Grande parte das províncias formulou políticas de instrução para jovens e adultos. O documento da Instrução Pública do período faz várias alusões a aulas noturnas ou aulas para adultos em várias delas, a exemplo do Regimento das Escolas de Instrucção Primária em Pernambuco, 1885, que traz com detalhes a prescrições para o funcionamento das escolas destinadas a receber alunos maiores de quinze anos.
O ensino para adultos poderia ser ministrado pelos professores que se dispusessem a dar aulas noturnas de graça, fazendo parecer que este era uma missão; foi criada uma espécie de rede filantrópica das elites para a "regeneração" do povo. Pretendia-se, através da educação, civilizar as camadas populares, vistas como perigosas e degeneradas.
A Lei Saraiva, de 1881, que determinava eleições diretas, foi a primeira a colocar impedimentos, ao lado de outras restrições, como a de renda, aos votos dos analfabetos, reforçando a concepção do analfabeto como ignorante e incapaz.
Para José Honório Rodrigues (1965, apud Stephanou, 2005e), até o final do Império não se havia colocado em dúvida a capacidade do analfabeto, já que era essa a condição da maioria da população, inclusive das elites rurais. A partir desse momento começaram a circular discursos identificando o analfabeto à dependência e incompetência para justificar o veto ao voto do analfabeto.
As mobilizações da sociedade em torno da alfabetização de adultos foram abundantes nas primeiras décadas do século XX, em grande parte, geradas pela vergonha dos intelectuais, com o censo de 1890, que constatou que 80% da população brasileira era analfabeta.Surgiram as "ligas", que se organizaram no interior, a exemplo da Liga Brasileira Contra o analfabetismo, em 1915, no Rio de Janeiro.
Entre as várias mobilizações, surgiu o método de desanalfabetização, desenvolvido por Abner de Brito, que propunha alfabetizar em sete lições. Havia uma disposição de vários segmentos da sociedade de mudar o quadro "vergonhoso", visando a estabilidade da república. Todo o empenho para alfabetizar os adultos não evitou as críticas, como a de Carneiro Leão, que considerava a alfabetização uma arma perigosa, que poderia aumentar o que ele considerava anarquia social.

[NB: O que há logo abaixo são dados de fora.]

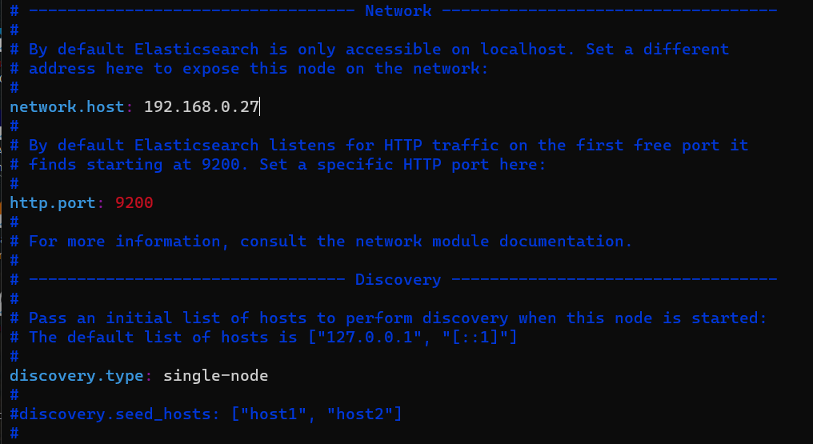Click the network.host setting key
Viewport: 813px width, 444px height.
pyautogui.click(x=67, y=106)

Paschoal Leme fez a primeira tentativa oficial de organizar o ensino Supletivo nas décadas de 30 e 40, ao mesmo tempo em que surgiram experiências extra-oficiais na alfabetização de adultos, como o uso da Literatura de Cordel e a carta de ABC.
A primeira Lei Orgânica do Ensino Primário (1946) trata da construção de material pedagógico apropriado, guia de leitura e alfabetização. O apelo para o engajamento voluntário e a falta de acúmulo de experiências que dessem suporte às ações governamentais, contribuíram para que a campanha não obtivesse êxito.
Os movimentos de educação e cultura popular nas décadas de 50 e 60, em sua grande maioria foram inspirados em Paulo Freire, utilizando seu método, que propunha uma educação dialógica que valorizasse a cultura popular e a utilização de temas geradores. Esses movimentos procuravam a conscientização, participação e transformação social, por entenderem que o analfabetismo é gerado por uma sociedade injusta e não igualitária.
E 1963, Paulo Freire integrou o grupo para a elaboração do Plano Nacional de Alfabetização junto ao Ministério da Educação, processo interrompido pelo Golpe Militar, que reduziu a alfabetização ao processo de aprender a desenhar o nome. O Governo importou um modelo de alfabetização de adultos dos Estados Unidos, de caráter evangélico: a Cruzada ABC.
Com um conteúdo acrítico e material padronizado, além de não garantir a continuidade dos estudos, o Mobral– Movimento Brasileiro de Alfabetização - criado em 1967, foi mais um programa que fracassou.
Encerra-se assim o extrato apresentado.